> WORK REQUIRED
When you repeat the listing, keep every character as it is.

** Opening EXTRACTED MATERIAL block **

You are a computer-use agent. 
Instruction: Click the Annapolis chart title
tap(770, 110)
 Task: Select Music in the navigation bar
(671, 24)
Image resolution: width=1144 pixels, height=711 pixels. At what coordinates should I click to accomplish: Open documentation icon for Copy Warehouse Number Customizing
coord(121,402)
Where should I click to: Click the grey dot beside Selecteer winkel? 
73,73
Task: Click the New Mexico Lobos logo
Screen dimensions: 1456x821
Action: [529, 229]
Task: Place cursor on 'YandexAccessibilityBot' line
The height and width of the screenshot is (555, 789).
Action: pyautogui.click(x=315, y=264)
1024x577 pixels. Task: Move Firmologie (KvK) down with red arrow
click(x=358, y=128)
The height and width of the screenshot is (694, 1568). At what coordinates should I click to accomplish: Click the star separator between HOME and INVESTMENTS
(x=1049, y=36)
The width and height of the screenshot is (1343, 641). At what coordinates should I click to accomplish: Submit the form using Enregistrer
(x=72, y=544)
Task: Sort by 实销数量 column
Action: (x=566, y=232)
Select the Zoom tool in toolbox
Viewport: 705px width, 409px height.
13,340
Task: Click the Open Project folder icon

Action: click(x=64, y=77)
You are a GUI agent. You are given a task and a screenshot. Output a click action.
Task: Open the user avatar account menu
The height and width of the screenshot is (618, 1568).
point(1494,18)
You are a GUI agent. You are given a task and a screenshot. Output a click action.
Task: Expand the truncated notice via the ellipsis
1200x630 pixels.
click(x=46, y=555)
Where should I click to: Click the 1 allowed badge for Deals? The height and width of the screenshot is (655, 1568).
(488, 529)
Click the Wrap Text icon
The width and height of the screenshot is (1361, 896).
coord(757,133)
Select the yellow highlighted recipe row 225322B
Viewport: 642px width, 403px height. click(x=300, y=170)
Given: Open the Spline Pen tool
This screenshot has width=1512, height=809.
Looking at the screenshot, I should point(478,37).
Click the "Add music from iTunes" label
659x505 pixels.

** Closing EXTRACTED MATERIAL block **

> EXPECTED ANSWER
You are a computer-use agent. 
Instruction: Click the Annapolis chart title
tap(770, 110)
 Task: Select Music in the navigation bar
(671, 24)
Image resolution: width=1144 pixels, height=711 pixels. At what coordinates should I click to accomplish: Open documentation icon for Copy Warehouse Number Customizing
coord(121,402)
Where should I click to: Click the grey dot beside Selecteer winkel? 
73,73
Task: Click the New Mexico Lobos logo
Screen dimensions: 1456x821
Action: [529, 229]
Task: Place cursor on 'YandexAccessibilityBot' line
The height and width of the screenshot is (555, 789).
Action: pyautogui.click(x=315, y=264)
1024x577 pixels. Task: Move Firmologie (KvK) down with red arrow
click(x=358, y=128)
The height and width of the screenshot is (694, 1568). At what coordinates should I click to accomplish: Click the star separator between HOME and INVESTMENTS
(x=1049, y=36)
The width and height of the screenshot is (1343, 641). At what coordinates should I click to accomplish: Submit the form using Enregistrer
(x=72, y=544)
Task: Sort by 实销数量 column
Action: (x=566, y=232)
Select the Zoom tool in toolbox
Viewport: 705px width, 409px height.
13,340
Task: Click the Open Project folder icon

Action: click(x=64, y=77)
You are a GUI agent. You are given a task and a screenshot. Output a click action.
Task: Open the user avatar account menu
The height and width of the screenshot is (618, 1568).
point(1494,18)
You are a GUI agent. You are given a task and a screenshot. Output a click action.
Task: Expand the truncated notice via the ellipsis
1200x630 pixels.
click(x=46, y=555)
Where should I click to: Click the 1 allowed badge for Deals? The height and width of the screenshot is (655, 1568).
(488, 529)
Click the Wrap Text icon
The width and height of the screenshot is (1361, 896).
coord(757,133)
Select the yellow highlighted recipe row 225322B
Viewport: 642px width, 403px height. click(x=300, y=170)
Given: Open the Spline Pen tool
This screenshot has width=1512, height=809.
Looking at the screenshot, I should point(478,37).
Click the "Add music from iTunes" label
659x505 pixels.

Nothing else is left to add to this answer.